1

I'm trying to produce only the following JSON data fields, but for some reason it writes the entire page to the .html file? What am I doing wrong? It should only produce the boxes referenced e.g. title, audiosource url, medium sized image, etc?

r    = urllib.urlopen('https://thisiscriminal.com/wp-json/criminal/v1/episodes?posts=10000&page=1')
data = json.loads(r.read().decode('utf-8'))
for post in data['posts']:
#    data.append([post['title'], post['audioSource'], post['image']['medium'], post['excerpt']['long']])
    ([post['title'], post['audioSource'], post['image']['medium'], post['excerpt']['long']])
with io.open('criminal-json.html', 'w', encoding='utf-8') as r:
  r.write(json.dumps(data, ensure_ascii=False))
leopheard
  • 101
  • 7
  • 1
    Your code doesn't run (missing imports, `for` with only a do-nothing tuple indented under it). `data` currently is the whole JSON object as well and that's what's being written to the file.

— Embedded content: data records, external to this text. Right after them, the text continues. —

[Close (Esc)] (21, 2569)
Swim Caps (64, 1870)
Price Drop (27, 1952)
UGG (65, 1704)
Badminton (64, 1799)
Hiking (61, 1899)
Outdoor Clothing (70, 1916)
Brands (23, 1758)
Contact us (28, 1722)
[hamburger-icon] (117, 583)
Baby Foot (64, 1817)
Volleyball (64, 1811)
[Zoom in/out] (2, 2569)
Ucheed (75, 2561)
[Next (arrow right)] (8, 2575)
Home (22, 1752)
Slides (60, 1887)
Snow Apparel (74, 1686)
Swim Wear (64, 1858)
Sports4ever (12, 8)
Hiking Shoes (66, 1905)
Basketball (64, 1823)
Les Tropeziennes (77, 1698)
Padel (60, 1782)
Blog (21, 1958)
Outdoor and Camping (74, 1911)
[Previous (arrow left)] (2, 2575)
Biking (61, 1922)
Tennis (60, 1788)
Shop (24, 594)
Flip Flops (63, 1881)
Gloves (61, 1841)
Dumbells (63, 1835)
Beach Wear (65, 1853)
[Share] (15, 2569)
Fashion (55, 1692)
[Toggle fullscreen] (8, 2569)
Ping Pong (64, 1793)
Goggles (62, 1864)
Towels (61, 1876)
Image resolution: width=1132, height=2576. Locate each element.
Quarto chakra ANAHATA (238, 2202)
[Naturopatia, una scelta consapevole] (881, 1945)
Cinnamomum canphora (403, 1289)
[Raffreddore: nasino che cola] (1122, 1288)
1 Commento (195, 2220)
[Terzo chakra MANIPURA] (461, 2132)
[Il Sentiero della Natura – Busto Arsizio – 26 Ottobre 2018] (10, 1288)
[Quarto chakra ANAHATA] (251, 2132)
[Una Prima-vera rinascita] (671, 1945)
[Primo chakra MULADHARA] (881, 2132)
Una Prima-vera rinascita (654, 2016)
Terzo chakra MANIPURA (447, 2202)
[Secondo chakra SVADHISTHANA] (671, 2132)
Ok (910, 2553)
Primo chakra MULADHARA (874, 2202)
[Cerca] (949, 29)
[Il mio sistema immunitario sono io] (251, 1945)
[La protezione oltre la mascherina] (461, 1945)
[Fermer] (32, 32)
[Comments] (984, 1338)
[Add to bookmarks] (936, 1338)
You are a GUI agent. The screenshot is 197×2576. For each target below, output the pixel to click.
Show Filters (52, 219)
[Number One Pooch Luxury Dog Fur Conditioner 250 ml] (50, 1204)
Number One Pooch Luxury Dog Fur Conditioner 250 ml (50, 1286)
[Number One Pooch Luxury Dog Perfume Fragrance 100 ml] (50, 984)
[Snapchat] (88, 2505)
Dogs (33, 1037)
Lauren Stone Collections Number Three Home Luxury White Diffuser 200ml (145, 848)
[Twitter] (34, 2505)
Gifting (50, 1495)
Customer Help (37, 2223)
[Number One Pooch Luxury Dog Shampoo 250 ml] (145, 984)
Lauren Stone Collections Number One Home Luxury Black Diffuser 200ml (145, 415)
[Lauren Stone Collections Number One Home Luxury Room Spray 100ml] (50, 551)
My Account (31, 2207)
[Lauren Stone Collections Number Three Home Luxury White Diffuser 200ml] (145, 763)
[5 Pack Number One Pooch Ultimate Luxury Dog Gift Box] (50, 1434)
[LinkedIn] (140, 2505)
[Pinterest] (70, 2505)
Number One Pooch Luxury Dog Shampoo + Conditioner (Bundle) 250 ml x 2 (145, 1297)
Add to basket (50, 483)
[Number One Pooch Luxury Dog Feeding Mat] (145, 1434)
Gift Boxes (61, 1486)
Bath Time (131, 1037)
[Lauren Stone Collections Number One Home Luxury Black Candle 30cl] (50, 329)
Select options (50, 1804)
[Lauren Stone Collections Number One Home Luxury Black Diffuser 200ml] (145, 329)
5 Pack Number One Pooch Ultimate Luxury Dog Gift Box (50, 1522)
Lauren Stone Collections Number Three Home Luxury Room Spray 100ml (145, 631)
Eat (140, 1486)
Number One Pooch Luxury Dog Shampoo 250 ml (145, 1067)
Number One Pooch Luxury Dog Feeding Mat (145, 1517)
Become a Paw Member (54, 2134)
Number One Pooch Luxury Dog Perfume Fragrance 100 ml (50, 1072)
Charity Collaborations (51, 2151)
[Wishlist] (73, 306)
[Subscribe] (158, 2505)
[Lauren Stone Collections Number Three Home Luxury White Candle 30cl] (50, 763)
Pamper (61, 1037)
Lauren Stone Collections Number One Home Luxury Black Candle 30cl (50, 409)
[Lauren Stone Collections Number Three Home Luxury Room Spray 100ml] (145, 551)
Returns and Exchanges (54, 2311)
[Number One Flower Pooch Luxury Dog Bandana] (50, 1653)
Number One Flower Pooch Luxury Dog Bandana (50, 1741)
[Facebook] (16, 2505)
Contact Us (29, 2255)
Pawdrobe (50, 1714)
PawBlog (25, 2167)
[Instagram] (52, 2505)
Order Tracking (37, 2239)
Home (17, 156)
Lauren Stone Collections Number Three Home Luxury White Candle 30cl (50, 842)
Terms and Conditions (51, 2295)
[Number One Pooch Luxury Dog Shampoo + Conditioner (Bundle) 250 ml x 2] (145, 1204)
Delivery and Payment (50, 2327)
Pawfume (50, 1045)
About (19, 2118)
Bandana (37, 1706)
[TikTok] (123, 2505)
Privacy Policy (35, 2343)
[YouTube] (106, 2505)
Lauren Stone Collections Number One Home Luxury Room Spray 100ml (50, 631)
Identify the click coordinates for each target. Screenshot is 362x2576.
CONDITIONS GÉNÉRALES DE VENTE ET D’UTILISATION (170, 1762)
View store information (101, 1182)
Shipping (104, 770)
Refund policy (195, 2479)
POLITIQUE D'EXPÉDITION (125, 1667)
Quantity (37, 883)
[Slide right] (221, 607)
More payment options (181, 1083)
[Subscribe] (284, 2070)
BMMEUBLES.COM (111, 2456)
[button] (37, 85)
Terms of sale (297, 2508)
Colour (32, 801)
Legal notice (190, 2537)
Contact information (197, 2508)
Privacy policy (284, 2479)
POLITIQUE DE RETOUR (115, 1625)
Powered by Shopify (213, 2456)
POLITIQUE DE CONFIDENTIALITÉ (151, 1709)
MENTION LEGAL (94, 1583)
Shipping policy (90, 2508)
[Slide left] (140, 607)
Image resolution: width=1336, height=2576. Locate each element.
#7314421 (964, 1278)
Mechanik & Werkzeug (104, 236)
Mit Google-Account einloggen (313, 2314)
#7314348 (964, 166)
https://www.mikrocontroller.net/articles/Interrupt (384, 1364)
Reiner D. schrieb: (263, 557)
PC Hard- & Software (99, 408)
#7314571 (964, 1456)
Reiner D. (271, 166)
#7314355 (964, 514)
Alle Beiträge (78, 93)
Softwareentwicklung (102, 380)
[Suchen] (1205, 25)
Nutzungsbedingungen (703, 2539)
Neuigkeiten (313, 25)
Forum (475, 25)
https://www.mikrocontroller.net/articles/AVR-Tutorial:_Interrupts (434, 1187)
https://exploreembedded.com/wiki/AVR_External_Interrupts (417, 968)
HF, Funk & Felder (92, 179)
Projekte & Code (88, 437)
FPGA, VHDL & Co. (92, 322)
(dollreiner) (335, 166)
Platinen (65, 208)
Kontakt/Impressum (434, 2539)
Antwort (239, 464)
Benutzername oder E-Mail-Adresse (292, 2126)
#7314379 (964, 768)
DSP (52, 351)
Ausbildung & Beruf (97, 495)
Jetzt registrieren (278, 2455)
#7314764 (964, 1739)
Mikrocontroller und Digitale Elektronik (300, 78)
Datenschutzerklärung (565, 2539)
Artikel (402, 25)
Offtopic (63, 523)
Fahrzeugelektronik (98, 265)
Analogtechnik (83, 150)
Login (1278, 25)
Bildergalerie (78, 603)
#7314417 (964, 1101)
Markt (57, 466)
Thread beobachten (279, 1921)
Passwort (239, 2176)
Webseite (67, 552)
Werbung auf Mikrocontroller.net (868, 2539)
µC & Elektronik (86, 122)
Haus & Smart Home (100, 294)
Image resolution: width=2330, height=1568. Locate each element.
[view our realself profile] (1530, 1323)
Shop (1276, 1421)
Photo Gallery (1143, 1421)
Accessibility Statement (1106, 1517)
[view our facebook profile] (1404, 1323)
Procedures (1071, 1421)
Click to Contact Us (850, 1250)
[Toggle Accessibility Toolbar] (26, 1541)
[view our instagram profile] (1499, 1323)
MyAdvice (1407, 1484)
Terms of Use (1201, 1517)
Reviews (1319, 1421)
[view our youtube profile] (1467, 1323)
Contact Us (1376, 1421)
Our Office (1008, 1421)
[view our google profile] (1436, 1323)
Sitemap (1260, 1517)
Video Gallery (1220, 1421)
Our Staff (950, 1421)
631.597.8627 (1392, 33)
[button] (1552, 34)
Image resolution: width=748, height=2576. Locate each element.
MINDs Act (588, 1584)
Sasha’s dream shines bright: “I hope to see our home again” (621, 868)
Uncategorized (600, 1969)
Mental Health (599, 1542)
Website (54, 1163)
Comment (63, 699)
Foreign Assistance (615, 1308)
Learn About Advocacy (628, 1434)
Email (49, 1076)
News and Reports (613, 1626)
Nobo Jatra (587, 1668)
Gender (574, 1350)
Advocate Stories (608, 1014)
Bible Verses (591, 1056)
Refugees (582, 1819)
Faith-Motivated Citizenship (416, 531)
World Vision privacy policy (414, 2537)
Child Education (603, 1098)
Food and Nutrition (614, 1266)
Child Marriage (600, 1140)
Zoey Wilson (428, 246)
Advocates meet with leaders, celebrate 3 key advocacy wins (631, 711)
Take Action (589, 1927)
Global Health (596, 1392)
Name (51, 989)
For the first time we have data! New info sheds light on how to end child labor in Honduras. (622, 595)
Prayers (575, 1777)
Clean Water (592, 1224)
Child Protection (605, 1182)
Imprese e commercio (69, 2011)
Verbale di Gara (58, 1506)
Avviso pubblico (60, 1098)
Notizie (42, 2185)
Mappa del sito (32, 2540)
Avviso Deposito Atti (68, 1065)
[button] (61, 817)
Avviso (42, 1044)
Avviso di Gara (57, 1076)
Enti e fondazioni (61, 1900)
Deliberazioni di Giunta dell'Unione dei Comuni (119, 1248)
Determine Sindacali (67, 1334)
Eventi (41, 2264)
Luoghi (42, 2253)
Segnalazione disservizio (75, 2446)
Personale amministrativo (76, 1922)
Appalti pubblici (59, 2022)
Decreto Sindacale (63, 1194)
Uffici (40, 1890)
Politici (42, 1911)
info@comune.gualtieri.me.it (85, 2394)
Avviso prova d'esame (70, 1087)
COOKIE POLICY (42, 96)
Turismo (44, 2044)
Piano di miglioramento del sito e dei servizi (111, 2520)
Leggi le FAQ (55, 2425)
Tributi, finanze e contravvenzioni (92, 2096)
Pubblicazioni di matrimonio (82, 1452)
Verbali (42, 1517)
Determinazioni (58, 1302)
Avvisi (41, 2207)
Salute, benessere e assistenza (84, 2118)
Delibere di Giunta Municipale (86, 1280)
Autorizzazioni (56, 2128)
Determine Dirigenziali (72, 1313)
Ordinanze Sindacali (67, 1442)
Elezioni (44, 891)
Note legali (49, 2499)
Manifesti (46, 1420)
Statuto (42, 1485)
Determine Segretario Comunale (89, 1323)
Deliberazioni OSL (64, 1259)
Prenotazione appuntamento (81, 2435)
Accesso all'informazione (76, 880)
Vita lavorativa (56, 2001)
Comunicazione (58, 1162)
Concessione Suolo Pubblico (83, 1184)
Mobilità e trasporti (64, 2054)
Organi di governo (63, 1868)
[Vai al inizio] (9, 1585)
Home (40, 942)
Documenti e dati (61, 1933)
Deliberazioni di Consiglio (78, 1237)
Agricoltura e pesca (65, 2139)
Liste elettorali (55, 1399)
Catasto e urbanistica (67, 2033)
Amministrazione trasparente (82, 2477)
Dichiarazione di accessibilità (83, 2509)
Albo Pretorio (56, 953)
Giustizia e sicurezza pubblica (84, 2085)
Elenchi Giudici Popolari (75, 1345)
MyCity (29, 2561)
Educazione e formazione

Create a [mcve] that works and reproduces the issue. – Mark Tolonen Jul 14 '19 at 04:13
  • you have to create new list and append to this list and write this list. – furas Jul 14 '19 at 04:23

2 Answers2

3

You want to differentiate from your input data and your output data. In your for loop, you are referencing the same variable data that you are using to take input in as you are using to output. You want to add the selected data from the input to a list containing the output.

Don't re-use the same variable names. Here is what you want:

import urllib
import json
import io

url = urllib.urlopen('https://thisiscriminal.com/wp-json/criminal/v1/episodes?posts=10000&page=1')
data = json.loads(url.read().decode('utf-8'))
posts = []
for post in data['posts']:
    posts.append([post['title'], post['audioSource'], post['image']['medium'], post['excerpt']['long']])
with io.open('criminal-json.html', 'w', encoding='utf-8') as r:
    r.write(json.dumps(posts, ensure_ascii=False))
Calder White
  • 1,287
  • 9
  • 21
Mark Tolonen
  • 166,664
  • 26
  • 169
  • 251
1

You are loading the whole json in the variable data, and you are dumping it without changing it. That's the reason why this is happening. What you need to do is put whatever you want into a new variable and then dump it.

See the line - ([post['title'], post['audioSource'], post['image']['medium'], post['excerpt']['long']])

it does nothing. So, data remains unchanged. Do what Mark Tolonen suggested and it'll be fine.

Fuad Rafid
  • 96
  • 3